[Required task] Please copy the listing below word for word, from the line containing "Click the Срок" through the line containing "coord(327,193)", and nothing else.

[Task data]
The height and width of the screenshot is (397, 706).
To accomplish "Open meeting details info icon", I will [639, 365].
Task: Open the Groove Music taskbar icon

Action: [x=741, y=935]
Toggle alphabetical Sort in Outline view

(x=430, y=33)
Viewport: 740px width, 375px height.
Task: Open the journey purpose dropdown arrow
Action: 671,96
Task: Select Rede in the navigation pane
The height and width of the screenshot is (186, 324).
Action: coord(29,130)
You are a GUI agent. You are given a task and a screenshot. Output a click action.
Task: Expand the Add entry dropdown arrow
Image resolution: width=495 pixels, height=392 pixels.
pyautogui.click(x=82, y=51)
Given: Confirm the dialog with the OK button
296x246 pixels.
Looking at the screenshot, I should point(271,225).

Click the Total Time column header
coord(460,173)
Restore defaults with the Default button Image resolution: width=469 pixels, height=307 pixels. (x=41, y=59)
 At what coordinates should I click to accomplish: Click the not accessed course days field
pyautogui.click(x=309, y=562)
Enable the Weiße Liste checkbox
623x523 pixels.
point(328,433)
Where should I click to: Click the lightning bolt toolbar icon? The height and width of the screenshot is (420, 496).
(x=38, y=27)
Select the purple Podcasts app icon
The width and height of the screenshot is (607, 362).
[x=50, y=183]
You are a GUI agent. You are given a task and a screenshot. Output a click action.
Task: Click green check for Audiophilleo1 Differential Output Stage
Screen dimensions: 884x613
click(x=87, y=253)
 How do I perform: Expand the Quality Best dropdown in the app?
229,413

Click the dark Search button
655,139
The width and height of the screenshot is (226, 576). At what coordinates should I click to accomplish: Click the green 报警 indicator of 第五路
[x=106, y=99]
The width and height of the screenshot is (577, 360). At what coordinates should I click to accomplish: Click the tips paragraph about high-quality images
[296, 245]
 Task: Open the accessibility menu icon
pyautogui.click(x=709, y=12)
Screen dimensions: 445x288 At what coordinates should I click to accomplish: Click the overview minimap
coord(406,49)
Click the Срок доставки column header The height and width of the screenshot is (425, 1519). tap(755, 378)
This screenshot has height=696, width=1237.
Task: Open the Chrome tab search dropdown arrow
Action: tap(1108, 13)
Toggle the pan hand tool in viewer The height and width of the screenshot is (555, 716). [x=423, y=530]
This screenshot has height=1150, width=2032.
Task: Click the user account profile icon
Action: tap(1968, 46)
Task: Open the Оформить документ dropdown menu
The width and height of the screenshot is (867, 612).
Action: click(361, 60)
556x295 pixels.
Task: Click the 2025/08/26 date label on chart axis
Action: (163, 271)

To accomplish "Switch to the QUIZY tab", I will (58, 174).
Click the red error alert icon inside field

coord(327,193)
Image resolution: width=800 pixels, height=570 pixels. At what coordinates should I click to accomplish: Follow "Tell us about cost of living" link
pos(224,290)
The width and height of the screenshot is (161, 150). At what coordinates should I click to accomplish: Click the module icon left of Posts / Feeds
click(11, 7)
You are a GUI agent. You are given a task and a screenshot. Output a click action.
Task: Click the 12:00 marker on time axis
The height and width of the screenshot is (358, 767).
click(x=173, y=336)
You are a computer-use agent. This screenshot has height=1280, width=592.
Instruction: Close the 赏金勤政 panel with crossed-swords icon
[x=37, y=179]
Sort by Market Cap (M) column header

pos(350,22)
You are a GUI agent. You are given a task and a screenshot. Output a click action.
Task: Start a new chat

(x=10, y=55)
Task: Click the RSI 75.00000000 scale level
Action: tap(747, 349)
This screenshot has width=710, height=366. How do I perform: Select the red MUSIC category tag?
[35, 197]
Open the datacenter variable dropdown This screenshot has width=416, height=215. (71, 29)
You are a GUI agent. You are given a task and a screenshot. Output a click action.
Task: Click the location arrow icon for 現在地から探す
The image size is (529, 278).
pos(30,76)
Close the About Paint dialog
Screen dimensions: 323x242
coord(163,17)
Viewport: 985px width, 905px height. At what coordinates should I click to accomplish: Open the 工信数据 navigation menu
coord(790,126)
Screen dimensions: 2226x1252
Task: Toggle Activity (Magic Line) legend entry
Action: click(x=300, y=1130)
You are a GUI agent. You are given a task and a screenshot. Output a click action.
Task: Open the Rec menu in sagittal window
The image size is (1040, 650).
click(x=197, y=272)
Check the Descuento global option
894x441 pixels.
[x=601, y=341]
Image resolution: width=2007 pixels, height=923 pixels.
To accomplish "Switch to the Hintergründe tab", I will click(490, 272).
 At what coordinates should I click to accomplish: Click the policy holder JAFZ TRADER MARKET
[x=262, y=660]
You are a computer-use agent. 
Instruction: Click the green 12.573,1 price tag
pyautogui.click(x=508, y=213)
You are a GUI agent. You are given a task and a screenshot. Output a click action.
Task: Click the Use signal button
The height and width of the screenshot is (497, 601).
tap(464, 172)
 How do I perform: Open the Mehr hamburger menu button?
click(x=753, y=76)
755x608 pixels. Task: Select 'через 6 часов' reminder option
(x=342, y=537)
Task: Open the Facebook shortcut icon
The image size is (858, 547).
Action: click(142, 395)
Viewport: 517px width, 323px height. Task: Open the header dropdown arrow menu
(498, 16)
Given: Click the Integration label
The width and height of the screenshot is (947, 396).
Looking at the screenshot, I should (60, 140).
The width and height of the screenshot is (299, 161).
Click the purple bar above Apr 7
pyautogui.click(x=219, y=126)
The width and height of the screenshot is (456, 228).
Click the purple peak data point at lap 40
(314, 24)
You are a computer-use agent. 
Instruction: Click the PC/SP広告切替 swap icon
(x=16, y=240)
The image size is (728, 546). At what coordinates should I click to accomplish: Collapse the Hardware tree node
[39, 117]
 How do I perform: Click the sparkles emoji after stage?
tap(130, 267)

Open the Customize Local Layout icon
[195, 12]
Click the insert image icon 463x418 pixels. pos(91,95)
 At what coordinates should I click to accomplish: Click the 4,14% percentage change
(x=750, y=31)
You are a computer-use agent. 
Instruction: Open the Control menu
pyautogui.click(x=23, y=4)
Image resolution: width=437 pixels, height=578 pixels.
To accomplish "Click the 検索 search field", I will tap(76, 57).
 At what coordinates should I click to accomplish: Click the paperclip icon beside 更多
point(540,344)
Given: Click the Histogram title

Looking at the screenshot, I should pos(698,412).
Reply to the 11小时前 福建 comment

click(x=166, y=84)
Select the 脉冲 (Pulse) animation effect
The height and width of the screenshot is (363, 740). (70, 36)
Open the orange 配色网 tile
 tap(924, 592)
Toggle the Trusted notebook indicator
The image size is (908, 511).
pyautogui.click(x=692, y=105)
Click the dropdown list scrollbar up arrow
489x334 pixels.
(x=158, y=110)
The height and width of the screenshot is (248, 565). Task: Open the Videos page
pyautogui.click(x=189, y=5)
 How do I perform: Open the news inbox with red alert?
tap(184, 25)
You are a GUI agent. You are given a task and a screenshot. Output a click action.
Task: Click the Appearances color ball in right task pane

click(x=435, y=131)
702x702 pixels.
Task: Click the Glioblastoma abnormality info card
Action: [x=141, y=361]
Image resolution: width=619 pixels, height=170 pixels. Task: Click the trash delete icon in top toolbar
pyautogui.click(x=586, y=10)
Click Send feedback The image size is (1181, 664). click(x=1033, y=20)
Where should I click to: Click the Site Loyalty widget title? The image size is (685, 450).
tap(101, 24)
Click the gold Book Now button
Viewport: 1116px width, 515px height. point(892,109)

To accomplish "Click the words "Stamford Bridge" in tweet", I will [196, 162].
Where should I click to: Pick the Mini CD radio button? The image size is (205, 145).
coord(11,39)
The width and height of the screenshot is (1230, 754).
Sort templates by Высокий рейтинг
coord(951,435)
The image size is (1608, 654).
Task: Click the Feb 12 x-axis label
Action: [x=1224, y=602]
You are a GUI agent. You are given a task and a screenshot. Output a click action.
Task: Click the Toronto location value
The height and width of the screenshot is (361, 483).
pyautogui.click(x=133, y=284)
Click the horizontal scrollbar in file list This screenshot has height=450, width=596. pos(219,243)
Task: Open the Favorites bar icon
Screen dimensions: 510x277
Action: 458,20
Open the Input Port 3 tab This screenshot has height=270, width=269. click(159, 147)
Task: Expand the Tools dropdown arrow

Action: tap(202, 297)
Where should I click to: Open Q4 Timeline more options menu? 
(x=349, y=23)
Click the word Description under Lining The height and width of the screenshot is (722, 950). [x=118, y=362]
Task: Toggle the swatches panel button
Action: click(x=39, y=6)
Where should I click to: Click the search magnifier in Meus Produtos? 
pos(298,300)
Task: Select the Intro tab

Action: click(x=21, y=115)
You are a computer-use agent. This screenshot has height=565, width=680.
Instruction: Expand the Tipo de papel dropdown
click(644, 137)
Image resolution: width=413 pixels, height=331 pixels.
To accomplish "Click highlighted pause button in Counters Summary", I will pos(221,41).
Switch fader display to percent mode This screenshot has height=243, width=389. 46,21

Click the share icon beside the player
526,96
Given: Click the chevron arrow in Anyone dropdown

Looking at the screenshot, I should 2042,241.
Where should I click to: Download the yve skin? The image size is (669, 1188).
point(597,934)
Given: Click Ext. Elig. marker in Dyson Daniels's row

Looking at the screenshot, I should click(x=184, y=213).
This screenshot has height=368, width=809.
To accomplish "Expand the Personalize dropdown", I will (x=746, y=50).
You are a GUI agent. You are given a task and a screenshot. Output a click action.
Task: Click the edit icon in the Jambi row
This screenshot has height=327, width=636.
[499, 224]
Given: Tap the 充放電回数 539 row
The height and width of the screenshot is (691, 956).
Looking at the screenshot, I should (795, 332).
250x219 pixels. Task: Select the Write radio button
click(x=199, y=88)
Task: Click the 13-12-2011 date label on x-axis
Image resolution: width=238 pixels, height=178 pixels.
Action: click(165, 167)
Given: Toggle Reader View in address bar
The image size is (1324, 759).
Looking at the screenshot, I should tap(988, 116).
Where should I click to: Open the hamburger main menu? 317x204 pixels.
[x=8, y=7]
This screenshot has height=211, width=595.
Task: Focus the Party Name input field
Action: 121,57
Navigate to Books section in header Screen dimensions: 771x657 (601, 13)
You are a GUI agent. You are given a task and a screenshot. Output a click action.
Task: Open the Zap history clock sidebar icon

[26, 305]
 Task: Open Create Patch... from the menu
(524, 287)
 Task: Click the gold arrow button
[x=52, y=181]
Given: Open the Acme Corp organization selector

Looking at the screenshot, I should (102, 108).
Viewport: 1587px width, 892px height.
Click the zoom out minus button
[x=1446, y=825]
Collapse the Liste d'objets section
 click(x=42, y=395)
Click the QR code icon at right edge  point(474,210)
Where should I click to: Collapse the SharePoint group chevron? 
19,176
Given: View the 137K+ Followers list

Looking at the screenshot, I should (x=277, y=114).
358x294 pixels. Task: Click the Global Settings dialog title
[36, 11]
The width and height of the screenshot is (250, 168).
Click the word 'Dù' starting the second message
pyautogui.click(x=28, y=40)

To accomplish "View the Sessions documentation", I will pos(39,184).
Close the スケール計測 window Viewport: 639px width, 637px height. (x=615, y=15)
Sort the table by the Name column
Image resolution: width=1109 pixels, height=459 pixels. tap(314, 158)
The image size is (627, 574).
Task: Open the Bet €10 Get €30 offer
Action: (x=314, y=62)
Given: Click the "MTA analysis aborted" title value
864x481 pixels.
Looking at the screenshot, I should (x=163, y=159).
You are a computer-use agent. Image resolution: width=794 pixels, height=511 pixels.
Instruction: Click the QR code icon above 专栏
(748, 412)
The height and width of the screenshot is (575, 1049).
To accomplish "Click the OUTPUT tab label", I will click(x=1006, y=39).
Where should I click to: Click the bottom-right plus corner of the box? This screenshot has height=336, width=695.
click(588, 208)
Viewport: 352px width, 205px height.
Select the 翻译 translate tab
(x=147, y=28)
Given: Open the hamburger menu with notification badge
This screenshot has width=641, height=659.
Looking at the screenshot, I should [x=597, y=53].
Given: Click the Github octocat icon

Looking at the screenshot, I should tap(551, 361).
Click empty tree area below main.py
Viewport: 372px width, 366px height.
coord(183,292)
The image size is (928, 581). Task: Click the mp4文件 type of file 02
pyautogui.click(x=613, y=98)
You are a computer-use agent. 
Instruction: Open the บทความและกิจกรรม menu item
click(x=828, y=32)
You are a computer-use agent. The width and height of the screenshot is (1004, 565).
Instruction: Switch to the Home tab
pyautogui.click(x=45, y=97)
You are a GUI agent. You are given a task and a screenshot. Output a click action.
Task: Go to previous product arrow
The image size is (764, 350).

[Completed task]
Click the Срок доставки column header The height and width of the screenshot is (425, 1519). tap(755, 378)
This screenshot has height=696, width=1237.
Task: Open the Chrome tab search dropdown arrow
Action: tap(1108, 13)
Toggle the pan hand tool in viewer The height and width of the screenshot is (555, 716). [x=423, y=530]
This screenshot has height=1150, width=2032.
Task: Click the user account profile icon
Action: tap(1968, 46)
Task: Open the Оформить документ dropdown menu
The width and height of the screenshot is (867, 612).
Action: click(361, 60)
556x295 pixels.
Task: Click the 2025/08/26 date label on chart axis
Action: (163, 271)

To accomplish "Switch to the QUIZY tab", I will (58, 174).
Click the red error alert icon inside field

coord(327,193)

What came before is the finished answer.